Zu den wichtigen Instrumenten des UN-Hochseeschutzabkommens gehören:

  • Ausweisung von Meeresschutzgebieten: insbesondere in ökologisch wertvollen Gebieten mit Korallenriffen oder Lebensräumen seltener Arten.
  • Genehmigungspflicht für potenziell umweltrelevanten Aktivitäten, einschließlich umfassender Umweltverträglichkeitsprüfung und Beteiligung der Öffentlichkeit – zum Beispiel bei Tiefseebergbau oder schwimmenden Energieanlagen.
  • Regelungen zur fairen Nutzung genetischer Meeresressourcen, die etwa in Biotechnologie, Medizin oder Kosmetik Anwendung finden können.
  • Kontroll- und Durchsetzungsmechanismen, darunter Regelungen für Prüfungen, Überwachung und Bußgelder.

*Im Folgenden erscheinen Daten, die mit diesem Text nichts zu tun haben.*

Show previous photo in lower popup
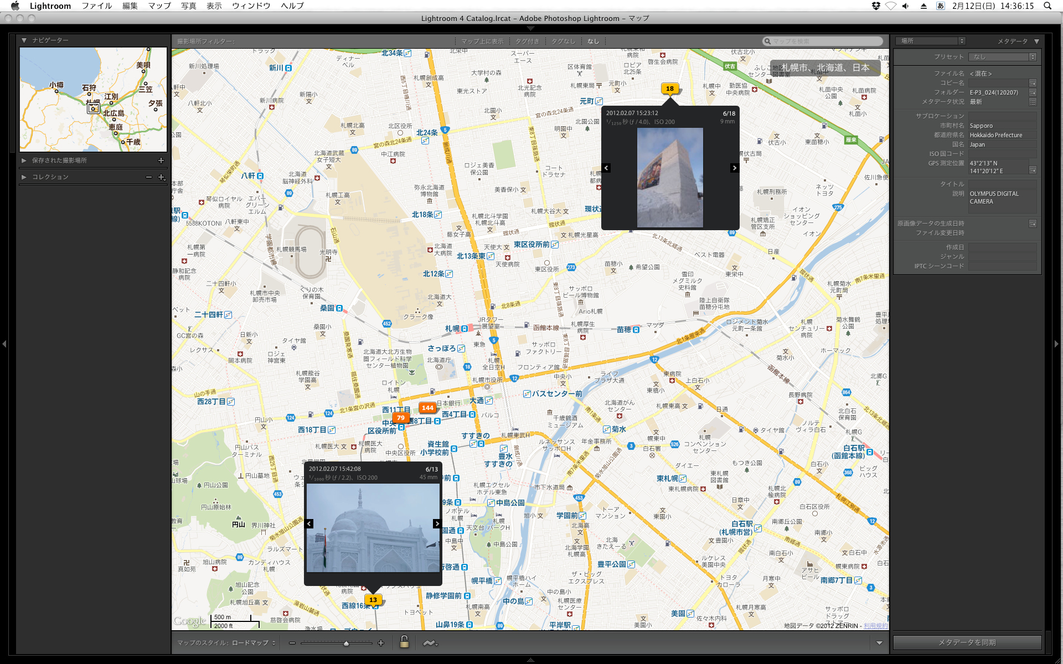This screenshot has height=664, width=1063. pos(309,523)
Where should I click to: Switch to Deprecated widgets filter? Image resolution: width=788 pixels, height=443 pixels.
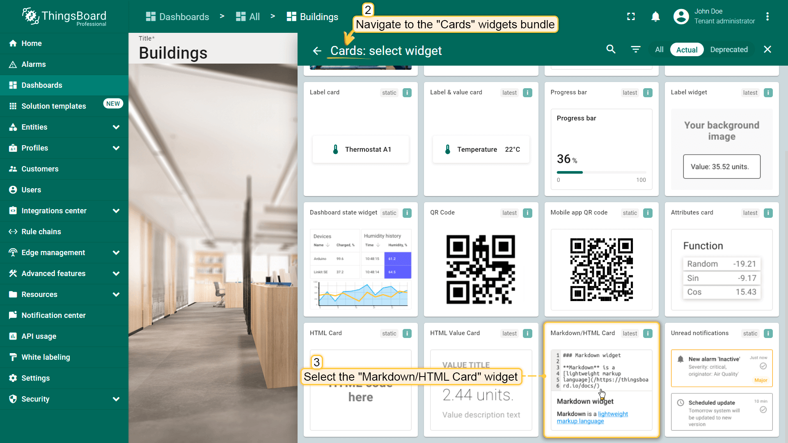(x=728, y=50)
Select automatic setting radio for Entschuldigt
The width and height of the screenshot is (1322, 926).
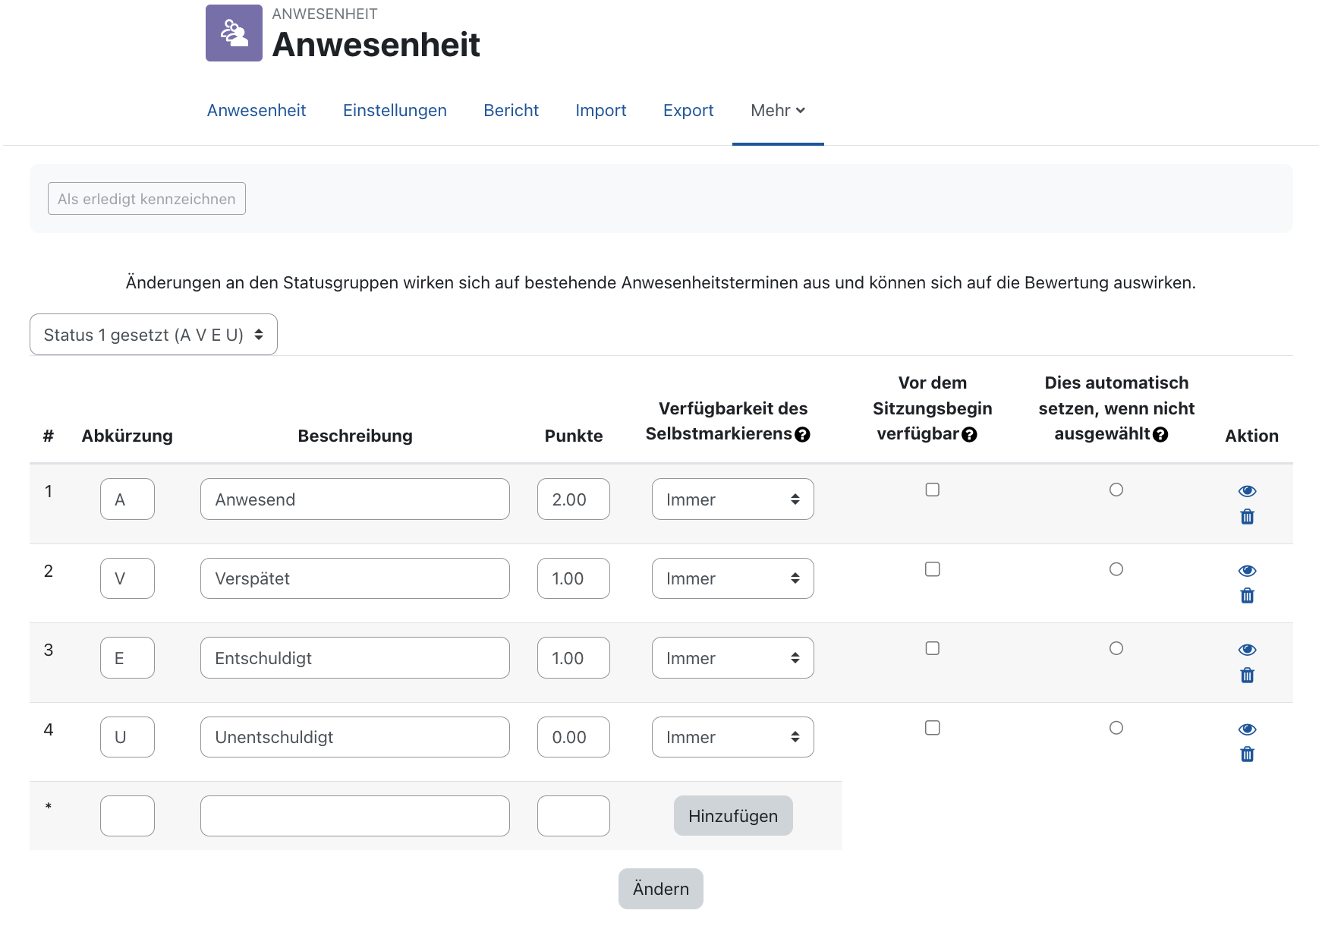pos(1116,648)
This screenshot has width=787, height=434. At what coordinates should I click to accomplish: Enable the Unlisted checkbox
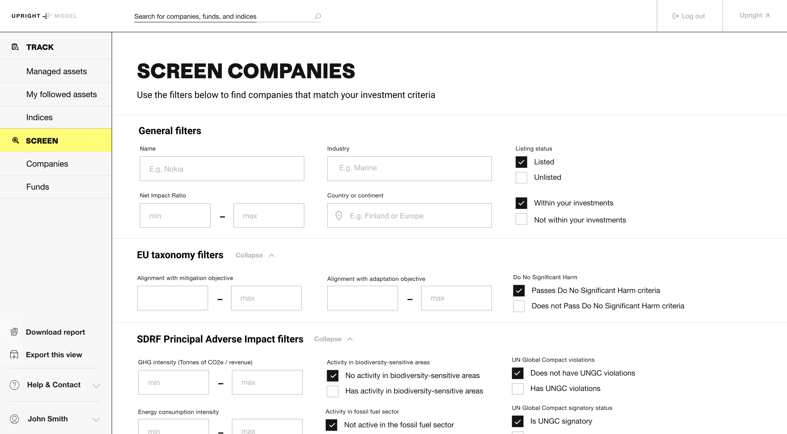(x=521, y=177)

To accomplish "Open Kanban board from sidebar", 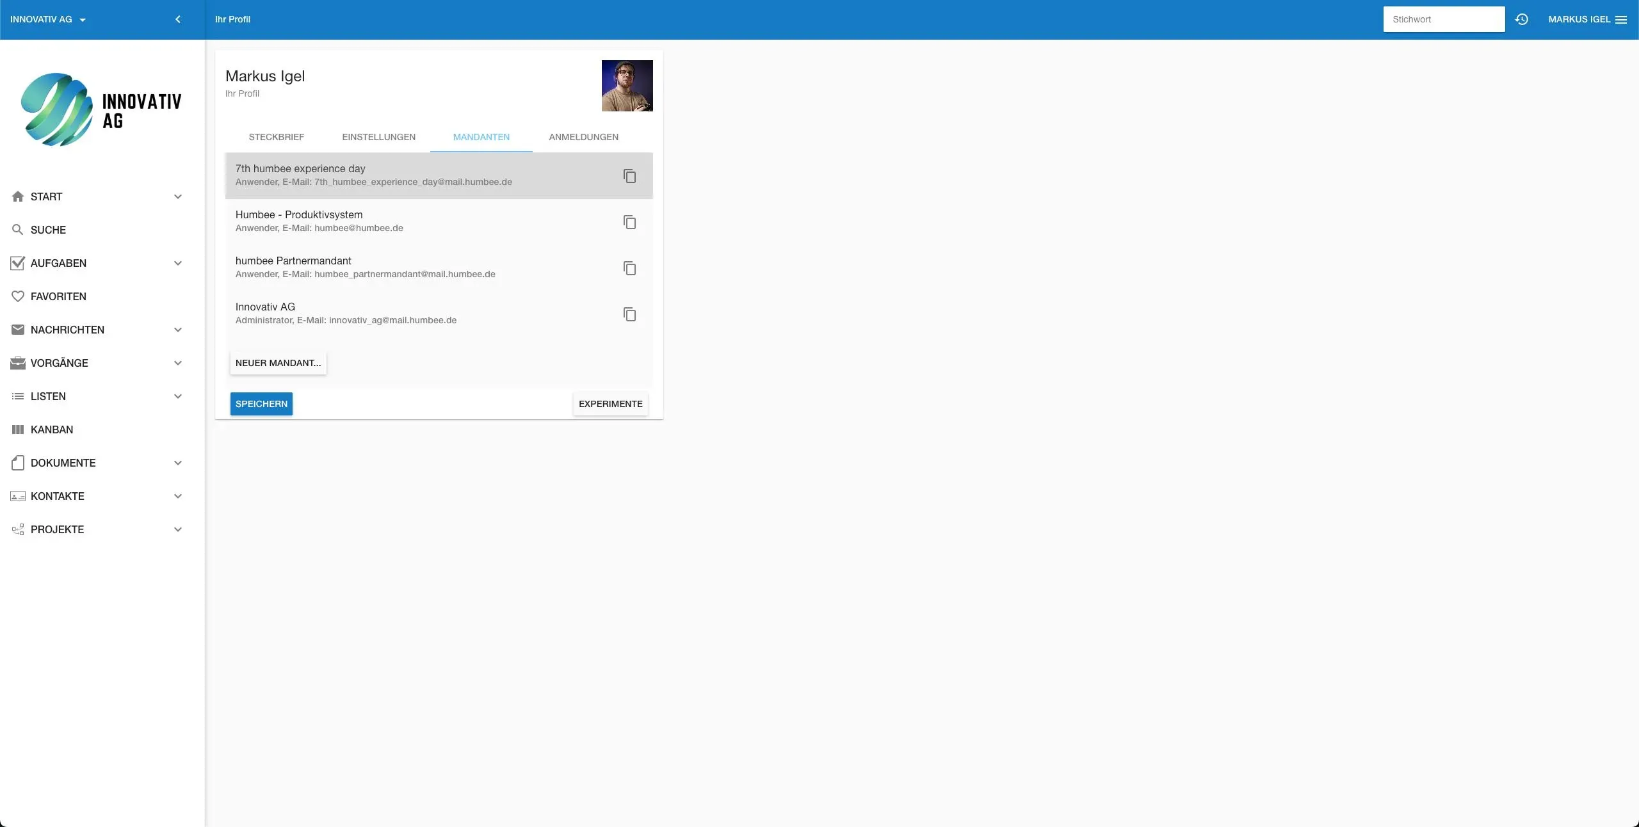I will (51, 430).
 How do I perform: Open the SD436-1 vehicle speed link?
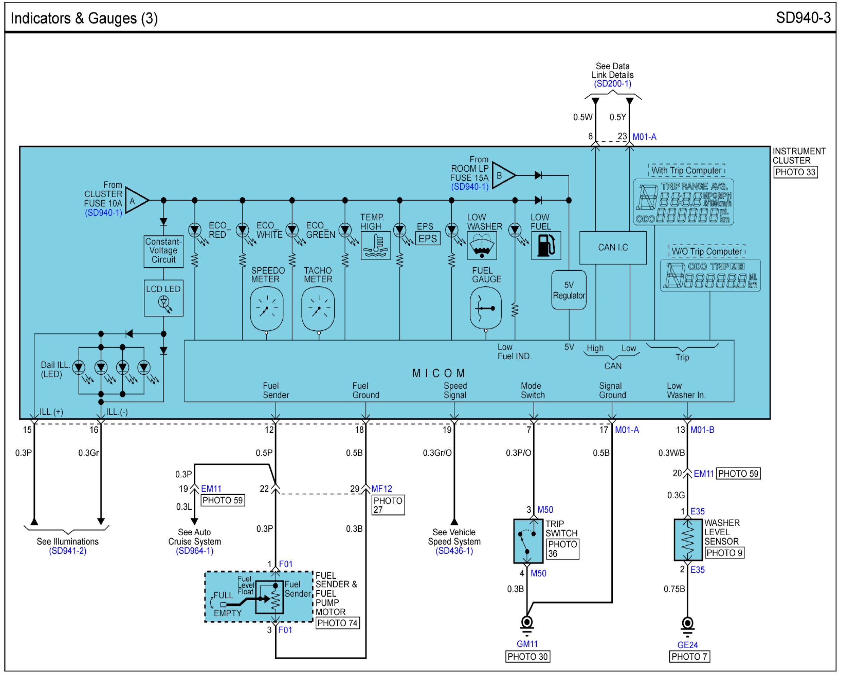(x=454, y=551)
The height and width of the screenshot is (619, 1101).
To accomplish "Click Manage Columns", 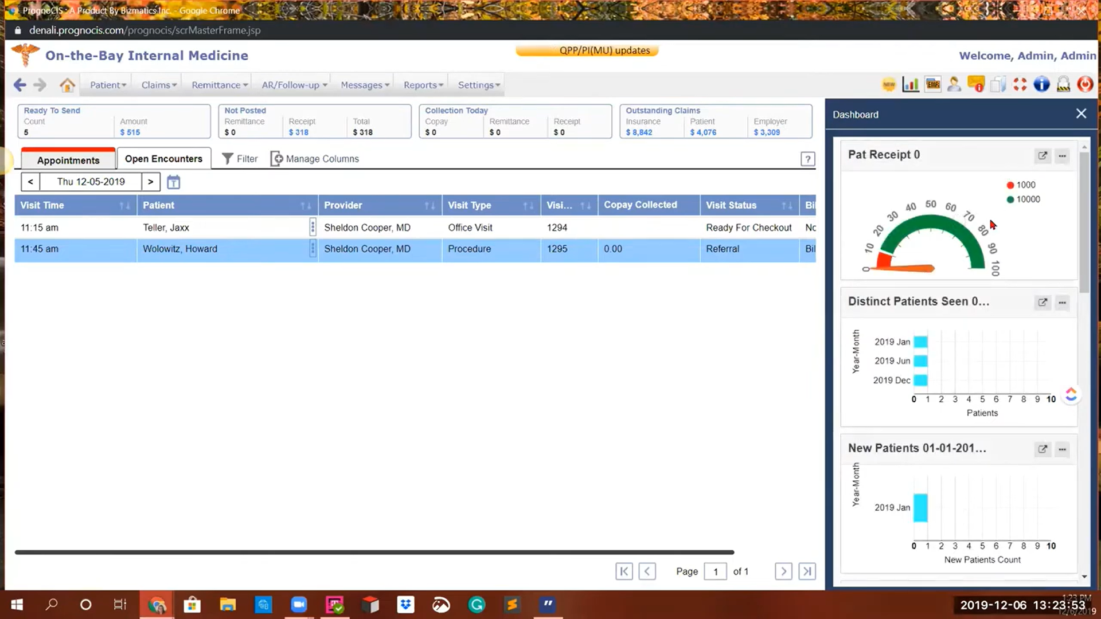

„Die Erfahrung zeigt, dass die Natur wieder zurückkehrt, wenn Meeresflächen zu Schutzgebieten zu werden. Wir arbeiten bereits jetzt mit Partnern aus Afrika, Südamerika und Asien daran, bald erste Schutzgebiete in den Ozeanen ausweisen zu können,“ betonte Bundesumweltminister Carsten Schneider.

Beitrag zum globalen 30-Prozent-Schutzziel

Auf der UN-Biodiversitätskonferenz (COP 15) in Montreal 2022 hat sich die internationale Staatengemeinschaft verpflichtet, bis 2030 mindestens 30 Prozent der weltweiten Land- und Meeresflächen unter Schutz zu stellen. Die Einrichtung von Meeresschutzgebieten ist deshalb besonders wichtig.

Die Weltmeere bedecken über 70 Prozent des Planeten. Sie haben eine herausragende Bedeutung für das Leben auf der Erde. Gesunde Meere beherbergen verschiedenste Ökosysteme und sind Heimat einer immensen Zahl an Tier- und Pflanzenarten. Sie spielen als Nahrungsquelle eine wichtige Rolle für die Ernährungssicherung vieler Menschen. Die Meere haben zudem wichtige klimaregulierende Funktionen, indem sie Wärme und Kohlenstoffdioxid aufnehmen und speichern. Gleichzeitig wird ein Großteil des weltweiten Sauerstoffs im Meer erzeugt.